Thursday, February 08, 2007

Summer has arrived - time to go outdoors.

They have taken their time but the cicadas are now in full song.

It is always the way. As soon as the summer holidays have past summer actually arrives.

Teachers and their students, who have up to now had little experience of real heat, are now feeling it, but now confined to their classrooms.

Lets hope teachers have decided to vacate their rooms and do their learning in the cool shade outside.

Teachers who have not forgotten that environmental literacy is as important as book literacy will no doubt be really enjoying themselves. The big issue of the coming decade is not a literacy crisis but a climatic one. The sooner students develop an awareness of their environment , and in the process learn to love and respect it, the sooner they will see the need to sustain and protect it. As the future generation they will need to see it as the number one world problem.

If teachers do take their students outdoors they might begin to see that it is through rich sensory experiences that their students develop real insights and in the process expand them their all important vocabularies. They might even understand that in the beginning was not 'the word' but that in the beginning was 'the experience'.

So teachers ought to take this hot weather as an opportunity to go outside and let their children explore the environment through their senses. If it was good enough for Leonardo da Vinci; it is good enough for their students. Like Leonardo they need to see and interpret their experiences as, artists , poets mathematicians and scientists.
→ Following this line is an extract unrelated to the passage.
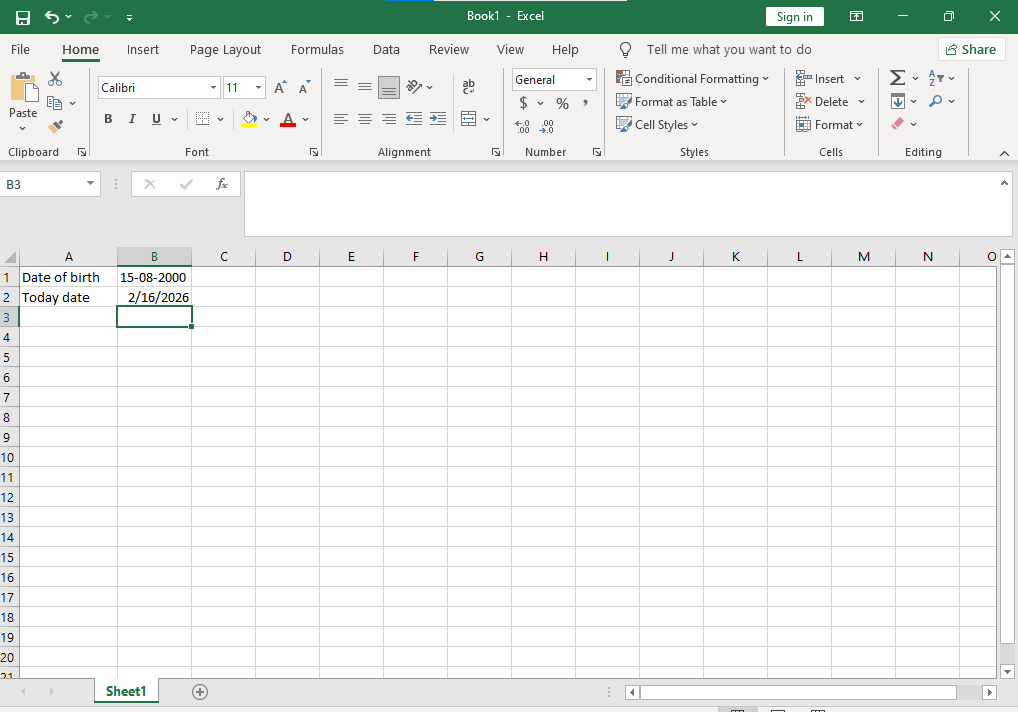Click the AutoSum sigma icon

(x=897, y=78)
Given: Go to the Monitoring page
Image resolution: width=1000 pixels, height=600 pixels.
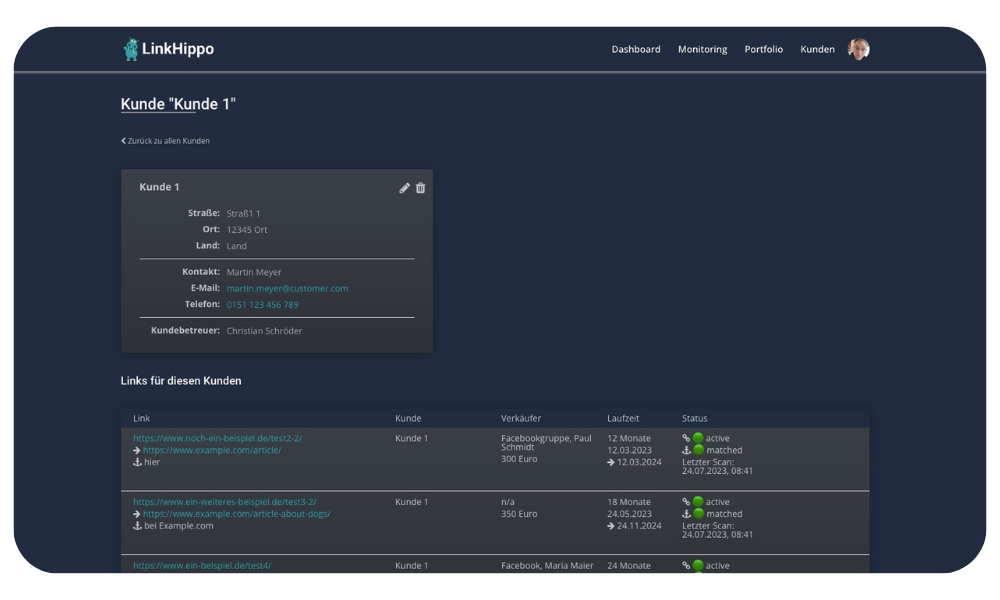Looking at the screenshot, I should 702,49.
Outside children can sit under a tree and let their minds go for a walk. They can be taught to educate their senses - each sense introducing information for their growing minds to process. Listening bring in dimensions of sound, smelling will remind them forever of environmental experiences, touching opens the world of textures, and sight the world of movements, colours, and shapes.

Teachers who understand how brain grows will help their students expand on their ideas by encouraging students to see connections, to use language metaphorically , or to get them to simply describe what they can see. Teachers who appreciate the power of observation will encourage their students to draw what they can observe - encouraging them to focus on something of particular interests. Digital cameras assist in this process by bringing images back into class to further process.

In rooms ,with teachers who are environmentally aware, the evidence of students curiosity will be all around to see.There will be three line nature poems ( simple haiku), drawings , imaginative paintings, exciting phrases in their written language, and studies developing out of their reawakened curiosity.

Such teachers appreciate that by building on students questions and ideas about the immediate environment there is no need for imposing teacher planned curriculums on their captive students. By developing environmental awareness both teacher and students can learn to be co-explorers.

This is 'authentic' learning - building on how our brains were developed to work.

For environmental idea visit our site www.leading-learning.co.nz

2 comments:

Anonymous said...

It is this sensory involvement in the immediate environment that is missing these days in schools - too busy focusing on imposed 'best practices' or pre-planned units.

Anonymous said...

Sounds to much like common sense for the technocrats in Wellington to understand - they have long lost sight of such 'sensible'ideas.